观察组采用两人三孔法。术前常规进行血常规及心、肝、肾功能检查, 完成胆道造影和 (或) B超检查, 向患者及家属说明可能出现的并发症, 签署手术同意书。采用气管插管静脉复合全身麻醉, 术前不置胃管和尿管。CO2气腹压12~15mm Hg。根据以往手术类型及切口位置灵活选择第一戳孔。如闭合法建立气腹困难, 则用开放法。脐部为腹腔镜观察孔, 操作及辅助操作孔分别位于剑突下肝圆韧带右侧右肝叶下缘平面和右肋缘下锁骨中线稍外侧。术中利用调整患者体位及调节腹腔镜镜杆清晰显露术野。对照组采用传统剖腹式胆囊切除术手术方法:采用硬膜外麻醉, 患者取平卧位, 取经腹直肌切口, 切口长度9~14cm, 以顺行切除为主, 必要时放置引流管[2]。

1.3 观察指标

观察比较两组的手术时间、术中出血量、起床活动时间、术后住院天数以及并发症情况。

1.4 统计学分析

所有数据处理采用SPSS12.0软件进行分析, 率的比较采用卡方检验, 计量资料采用t检验, P<0.05有统计学意义。

2 结果

2.1 两组手术观察指标比较

由表1可知, 治疗组的手术时间及术中出血量、术后起床活动时间及住院时间均明显短于对照组, 经统计学分析显示, 差异有统计学意义 (t=2.3、2.4、2.1、3.5, P<0.05) 。

2.2 两组并发症发生率比较

两组手术均获得成功。
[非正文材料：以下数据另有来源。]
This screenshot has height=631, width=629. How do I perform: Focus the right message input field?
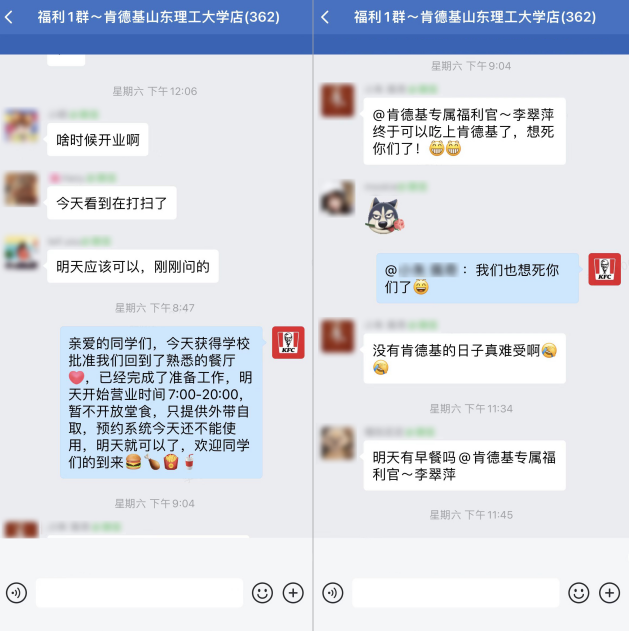pos(456,593)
其中治疗组2例术后出现恶心、呕吐, 经对症治疗均好转, 对照组出现并发症合计10例, 包括切口感染5例、胆囊动脉出血2例、切口出血1例, 术后胆漏1例, 胆总管损伤1例, 并发症的发生率为20.0% (10/50) , 明显高于治疗组, 经统计学分析显示, 差异有统计学意义 (P<0.05) , 见表2。

3 讨论

随着腹腔镜技术的普及, 腹腔镜胆囊切除术已经取代传统的开腹胆囊切除术, 成为胆囊切除术的首选术式[3]。几乎所有胆囊良性疾病的胆囊切除术都可以用腹腔镜胆囊切除术来完成, 包括急性或慢性胆囊炎、胆囊结石、胆囊息肉等。腹腔镜手术以其创伤小、恢复快、并发症少等优点, 逐渐应用于各类手术当中[4]。腹腔镜胆囊切除术较传统的开腹胆囊切除术具有明显的优势, 但也要注意掌握适应证, 可同时将传统胆囊切除术作为微创手术必要的补充。

传统手术是通过腹部切口进行的, 通常取石肋缘下斜切口进腹, 可能损伤肌肉、神经及血管, 而腹腔镜胆囊切除术则只在腹壁穿刺置入内镜及有关器械, 通过内镜在手术区域进行操作, 手术操作时间短, 手术创伤减少[5]。因此剖腹胆囊切除术后患者自觉症状轻微、住院时间较短。剖腹胆囊切除后患者肠蠕动恢复较慢, 2~3d后才能进食, 一般术后须住院7~9d, 而腹腔镜胆囊切除术后患者肠蠕动恢复较快, 1d后即可进食, 3~4d可出院。腹腔镜手术并发粘连性肠梗阻、切口感染、肺部感染等并发症的机会远较剖腹囊切除术机会少[6]。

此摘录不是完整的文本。